_Text block_
--- START ---
Dems' Ellison standard: Without video of alleged assault, charges are 'unsubstantiated'

Charges of physical violence against the former girlfriend of the number-two official of the Democratic Party, Rep. Keith Ellison, have far more corroborative evidence (including a medical report and contemporaneous Facebook posts) than the charges of Christine Blasey Ford.  But an investigator hired by Minnesota Democrats, officially the Democratic Farmer-Labor Party (DFL), proclaims that because the victim, Karen Monahan, refuses to release video of the assault she claims to possess, the charges are "unsubstantiated."

Tim Pearce reports in the Daily Caller:

An investigation into the alleged abuse came to an end Monday after Monahan refused to turn over the video that allegedly showed Ellison screaming at Monahan while dragging her by her feet.

Pearce continues:

The Democrat Party of Minnesota hired Minneapolis lawyer Susan Ellingstad, a partner of the firm, to handle the investigation.  Ellingstad ended the investigation and concluded "that the allegation is unsubstantiated" after Monahan refused to turn over the video as evidence, according to a draft of Ellingstad's report.

"An allegation standing alone is not necessarily sufficient to conclude that conduct occurred, particularly where the accusing party declines to produce supporting evidence that she herself asserts exists," the draft says.  "She has thus repeatedly placed the existence of the video front and center to her allegations, but then has refused to disclose it."

Monahan alleged that Ellison physically and emotionally abused her when the two were dating sometime after Ellison divorced in 2012 until Ellison and Monahan split in 2016.

While the video's existence has never been verified, Monahan did release pictures of a 2017 doctor's report corroborating her story and naming Ellison as her abuser.
--- END ---
_List of tasks_
**1.** Answer these from the article about the Ellison investigation:
(a) Whom did the Minnesota Democrats hire to handle the investigation?
(b) What did Monahan refuse to turn over?
(c) What year was the doctor's report that Monahan released pictures of?
**2.** Write the next part of the article about the Ellison investigation, picking up after its last sentence.
The listing after this point has nothing to do with the article about the Ellison investigation.

_Excerpted data_
--- START ---
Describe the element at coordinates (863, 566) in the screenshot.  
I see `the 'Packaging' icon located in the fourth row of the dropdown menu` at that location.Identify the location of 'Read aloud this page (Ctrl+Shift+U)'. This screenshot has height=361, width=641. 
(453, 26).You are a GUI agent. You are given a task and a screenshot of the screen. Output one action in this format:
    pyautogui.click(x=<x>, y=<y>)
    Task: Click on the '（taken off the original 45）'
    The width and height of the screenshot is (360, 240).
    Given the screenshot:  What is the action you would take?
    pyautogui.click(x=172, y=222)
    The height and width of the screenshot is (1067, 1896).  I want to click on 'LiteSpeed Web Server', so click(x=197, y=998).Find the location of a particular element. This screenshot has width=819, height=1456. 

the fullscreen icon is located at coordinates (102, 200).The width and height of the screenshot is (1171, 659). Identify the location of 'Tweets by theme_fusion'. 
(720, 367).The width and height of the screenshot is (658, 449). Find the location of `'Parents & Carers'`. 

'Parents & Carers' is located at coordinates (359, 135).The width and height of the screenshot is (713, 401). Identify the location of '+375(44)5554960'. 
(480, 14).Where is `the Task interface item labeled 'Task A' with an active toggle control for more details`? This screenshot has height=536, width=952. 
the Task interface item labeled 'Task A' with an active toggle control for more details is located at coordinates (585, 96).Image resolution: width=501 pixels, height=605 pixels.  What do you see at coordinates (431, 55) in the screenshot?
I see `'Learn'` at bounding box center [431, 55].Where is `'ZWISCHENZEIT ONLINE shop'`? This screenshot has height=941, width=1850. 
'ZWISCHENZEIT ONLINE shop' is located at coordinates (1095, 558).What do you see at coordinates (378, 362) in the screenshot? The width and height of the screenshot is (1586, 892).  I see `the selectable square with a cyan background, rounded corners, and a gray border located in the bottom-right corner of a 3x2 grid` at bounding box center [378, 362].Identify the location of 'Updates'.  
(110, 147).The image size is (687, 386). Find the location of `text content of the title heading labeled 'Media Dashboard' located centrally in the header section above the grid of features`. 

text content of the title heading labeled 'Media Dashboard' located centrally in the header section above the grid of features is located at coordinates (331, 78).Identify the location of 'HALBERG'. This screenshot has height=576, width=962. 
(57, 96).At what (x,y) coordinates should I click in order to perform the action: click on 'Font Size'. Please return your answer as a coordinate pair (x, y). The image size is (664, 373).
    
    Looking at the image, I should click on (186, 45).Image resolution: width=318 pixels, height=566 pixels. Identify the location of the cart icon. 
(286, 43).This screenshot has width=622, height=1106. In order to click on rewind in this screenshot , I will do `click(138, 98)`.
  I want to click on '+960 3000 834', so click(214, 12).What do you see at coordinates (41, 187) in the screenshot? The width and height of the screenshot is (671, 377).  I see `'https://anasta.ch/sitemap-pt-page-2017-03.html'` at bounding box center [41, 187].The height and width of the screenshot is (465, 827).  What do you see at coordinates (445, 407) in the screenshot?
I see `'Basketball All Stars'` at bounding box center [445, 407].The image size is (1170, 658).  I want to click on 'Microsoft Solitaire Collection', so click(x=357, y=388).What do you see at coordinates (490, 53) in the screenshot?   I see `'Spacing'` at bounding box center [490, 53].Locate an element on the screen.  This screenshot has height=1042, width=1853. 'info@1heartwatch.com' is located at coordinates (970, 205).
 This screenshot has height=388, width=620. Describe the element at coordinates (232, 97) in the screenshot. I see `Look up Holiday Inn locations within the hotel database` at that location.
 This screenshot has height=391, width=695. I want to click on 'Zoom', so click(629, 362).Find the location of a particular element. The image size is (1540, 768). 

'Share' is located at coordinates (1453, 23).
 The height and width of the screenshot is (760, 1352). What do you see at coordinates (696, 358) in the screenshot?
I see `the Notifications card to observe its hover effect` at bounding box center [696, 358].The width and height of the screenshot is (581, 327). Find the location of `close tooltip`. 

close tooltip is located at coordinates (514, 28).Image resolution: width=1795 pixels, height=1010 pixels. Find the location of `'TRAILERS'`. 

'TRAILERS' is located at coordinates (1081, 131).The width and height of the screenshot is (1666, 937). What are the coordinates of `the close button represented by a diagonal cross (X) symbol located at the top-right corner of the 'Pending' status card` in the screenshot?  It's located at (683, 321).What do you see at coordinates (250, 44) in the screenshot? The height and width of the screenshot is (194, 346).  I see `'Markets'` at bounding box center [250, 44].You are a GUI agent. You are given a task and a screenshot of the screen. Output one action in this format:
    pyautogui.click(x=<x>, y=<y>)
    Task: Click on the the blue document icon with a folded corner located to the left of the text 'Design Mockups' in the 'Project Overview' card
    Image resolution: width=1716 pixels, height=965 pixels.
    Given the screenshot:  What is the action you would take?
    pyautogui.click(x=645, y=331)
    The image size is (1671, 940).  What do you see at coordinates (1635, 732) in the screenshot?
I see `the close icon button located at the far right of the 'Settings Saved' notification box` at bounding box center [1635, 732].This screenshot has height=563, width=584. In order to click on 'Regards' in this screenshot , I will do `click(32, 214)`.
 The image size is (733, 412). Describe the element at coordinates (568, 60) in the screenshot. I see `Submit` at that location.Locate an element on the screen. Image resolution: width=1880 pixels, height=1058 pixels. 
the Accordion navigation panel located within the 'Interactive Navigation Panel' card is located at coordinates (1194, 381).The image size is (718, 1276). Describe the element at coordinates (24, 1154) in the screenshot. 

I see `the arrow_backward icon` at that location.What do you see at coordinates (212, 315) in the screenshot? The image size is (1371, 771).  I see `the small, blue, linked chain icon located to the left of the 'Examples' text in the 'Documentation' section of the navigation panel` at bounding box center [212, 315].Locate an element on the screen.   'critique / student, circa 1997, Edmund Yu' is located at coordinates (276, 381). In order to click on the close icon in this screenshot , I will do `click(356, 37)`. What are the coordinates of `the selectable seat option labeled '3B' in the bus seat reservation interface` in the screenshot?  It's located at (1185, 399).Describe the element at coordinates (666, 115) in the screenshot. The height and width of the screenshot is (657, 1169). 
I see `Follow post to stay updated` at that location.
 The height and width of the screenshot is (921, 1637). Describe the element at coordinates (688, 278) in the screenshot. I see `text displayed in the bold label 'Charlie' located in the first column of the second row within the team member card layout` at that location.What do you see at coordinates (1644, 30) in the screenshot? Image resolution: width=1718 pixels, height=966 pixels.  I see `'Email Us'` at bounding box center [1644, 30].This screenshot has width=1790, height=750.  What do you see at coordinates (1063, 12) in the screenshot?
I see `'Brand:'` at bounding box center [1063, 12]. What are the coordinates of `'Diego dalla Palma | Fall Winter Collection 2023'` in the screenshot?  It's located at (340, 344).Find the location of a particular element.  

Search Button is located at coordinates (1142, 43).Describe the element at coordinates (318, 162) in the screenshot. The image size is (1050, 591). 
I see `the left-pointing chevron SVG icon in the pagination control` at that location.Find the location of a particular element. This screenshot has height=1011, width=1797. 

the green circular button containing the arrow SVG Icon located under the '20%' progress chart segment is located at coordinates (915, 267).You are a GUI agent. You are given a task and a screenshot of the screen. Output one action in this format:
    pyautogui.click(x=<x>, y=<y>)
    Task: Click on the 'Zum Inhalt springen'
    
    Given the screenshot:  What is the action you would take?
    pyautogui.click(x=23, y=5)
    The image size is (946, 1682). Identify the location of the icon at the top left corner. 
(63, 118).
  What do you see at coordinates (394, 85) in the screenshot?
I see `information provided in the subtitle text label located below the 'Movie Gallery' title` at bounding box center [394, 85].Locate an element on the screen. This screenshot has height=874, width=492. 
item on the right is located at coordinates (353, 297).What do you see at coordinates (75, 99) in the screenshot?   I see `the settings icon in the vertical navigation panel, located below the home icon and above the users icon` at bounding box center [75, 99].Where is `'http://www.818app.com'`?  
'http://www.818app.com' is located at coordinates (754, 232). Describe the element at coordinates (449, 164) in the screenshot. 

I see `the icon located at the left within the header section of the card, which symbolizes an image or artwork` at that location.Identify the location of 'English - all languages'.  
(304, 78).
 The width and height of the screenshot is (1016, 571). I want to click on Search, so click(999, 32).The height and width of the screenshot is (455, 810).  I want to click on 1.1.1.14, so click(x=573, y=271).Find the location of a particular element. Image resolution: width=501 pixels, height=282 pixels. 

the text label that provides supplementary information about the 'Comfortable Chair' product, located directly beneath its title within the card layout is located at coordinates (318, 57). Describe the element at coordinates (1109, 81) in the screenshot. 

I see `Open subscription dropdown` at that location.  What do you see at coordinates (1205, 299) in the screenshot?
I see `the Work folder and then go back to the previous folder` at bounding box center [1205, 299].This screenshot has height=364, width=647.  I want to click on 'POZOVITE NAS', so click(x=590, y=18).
--- END ---
_Results in order_
**1.**
(a) Susan Ellingstad, a Minneapolis lawyer and a partner of the firm.
(b) The video that allegedly showed Ellison screaming at her while dragging her by her feet.
(c) 2017.

**2.**
As Valerie Richardson of the Washington Times notes:

Minnesota DFL chairman Ken Martin said in a statement afterward to media outlets that the party would forward the 15-page report to local authorities "to let them review the contents and determine whether further investigation is warranted."

The local authorities in Minneapolis – one of the bluest cities in the United States – may or may not act before the midterm election in which Ellison is running for attorney general – the chief law enforcement officer in the state.  The local media, especially the state's dominant newspaper, the Star-Tribune, have almost completely ignored the story, until yesterday, and so Minnesota Democrats disregard it, with only 5% saying they believe the charges.

Richardson further reports:

His [Ellison's] Republican opponent for Minnesota attorney general, former state Rep. Doug Wardlow, blasted the investigation as a "sham," insisting that the "credible and substantiated domestic violence claims against Keith Ellison demonstrate that he is unfit to be Minnesota's Attorney General.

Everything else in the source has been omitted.